Added on Monday, May 10, 2021 ~ clearing the rubble will take a long, long time.

Friday, May 7, 2021

Beginning ~ with a serious conversation

"Oh, gosh, is that the time?  Sorry, I have to go," the man mumbled evasively, as he stood up and reached for his bag.

"What?" the woman said.

She glared with uncertainty.  She hadn't heard him say it was over.  But he had called her — his girlfriend of three years — to come out for a serious conversation . . . and now he had suddenly announced he was going to work in America.  He was to leave immediately — in a few hours.

Before the Coffee Gets Cold ~ by Toshikazu Kawaguchi, translated by Geoffrey Trousselot, 2019, time travel fiction (Japan)
If you could go back, who would you want to meet?  In a small back alley of Tokyo, there is a café that has been serving carefully brewed coffee for more than one hundred years.  Local legend says that this shop offers something else besides coffee — the chance to travel back in time.  Over the course of one summer, four customers visit the café in the hopes of making that journey.  But time travel isn't so simple, and there are rules that must be followed.  Most important, the trip can last only as long as it takes for the coffee to get cold.  This novel explores the age-old question:  What would you change if you could travel back in time?

Thursday, May 6, 2021

A bear splashing water ~ and maybe a chuckle

What’s a wet bear called?  A drizzly bear.
I can barely bear sharing such a silly pun.  (See what I did there?)

Word of the Day
pun / noun = joke exploiting the different possible meanings of a word or the fact that there are words which sound alike but have different meanings.  Example:  "A calendar's days are numbered."
"Reading while sunbathing makes you well red."

"Time flies like an arrow.  Fruit flies like a banana."  Groucho Marx

"Denial ain't just a river in Egypt."  Mark Twain

Clawdia says
she is "feline groovy."

Wednesday, May 5, 2021

Editing Blooper of the Day

Someone wrote — in a published article — about a dog as the "newest edition to their family."  English words can be confusing.  It sounds like they were editing their family, rather than adding to it.

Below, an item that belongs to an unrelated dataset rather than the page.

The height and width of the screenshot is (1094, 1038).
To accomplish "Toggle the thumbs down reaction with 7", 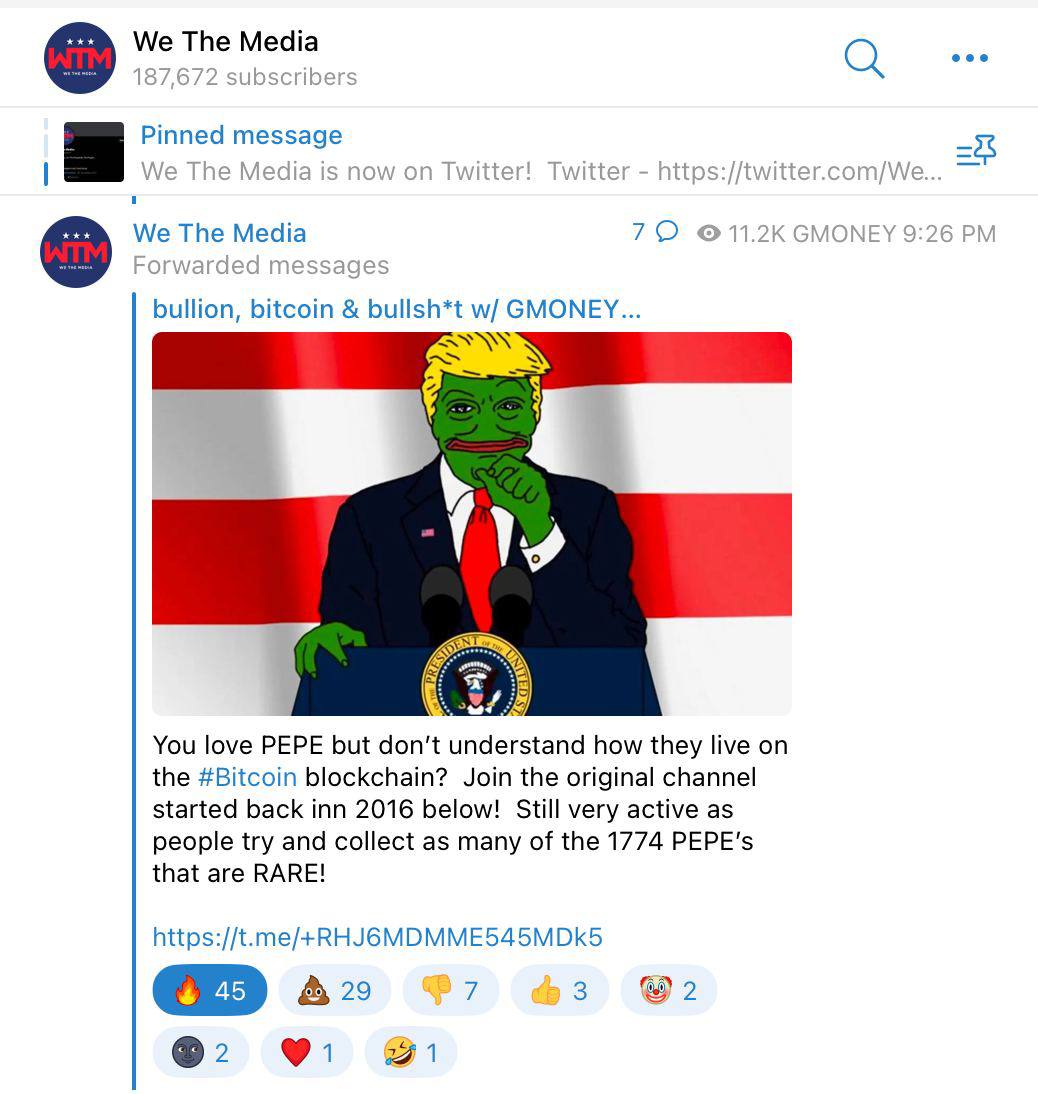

The two words "addition" and "edition" are homophones.  That means they sound the same, but the meanings are very different.  The dog was added to their family, so the correct word should have been "addition."  See more examples on the right ----->  Sometimes three words are homophones.  They sound alike, but they are spelled differently and mean three different things.  Here are some examples:
rays — raze — raise
there  they're — their
rite — write — right
peddle — petal — pedal

Tuesday, May 4, 2021


"Take a step towards an important goal, however small."  That's the suggestion for May 4th on the Meaningful May calendar.  I signed up to exercise together in a Zoom class, and it starts today.  Would you call this "a step towards an important goal"?  My goal is to stay as healthy as possible, even in my 80s.

Monday, May 3, 2021

Mulling mathematics on Monday

After telling you NINE is my favorite number, look what I found — a clock whose only numbers are 9s.  Thanks to my Facebook friend Jean, who shared it with friends.  Now I want a mathematician to explain to me the equation in 5th place with an exclamation mark following the square root of 9.  That never came up in my math classes.  All I've found by googling is that the exclamation mark is the "factorial operator."  I can see that it doubles the square root of 9, but how does it work?  Okay, I revised my question and got an answer:

Q:  What does a factorial operator do in math?
A:  Factorial, in mathematics, is the product of all positive integers less than or equal to a given positive integer and denoted by that integer and an exclamation point. Thus, factorial seven is written 7!, meaning 1 × 2 × 3 × 4 × 5 × 6 × 7.

So the square root of 9 equals 3.  The factorial of 3 means 1 × 2 × 3 = 6.  And 9 over 9 = 1.  So 6 - 1 = 5.  Yay, I got it!  The other numbers are pretty simple.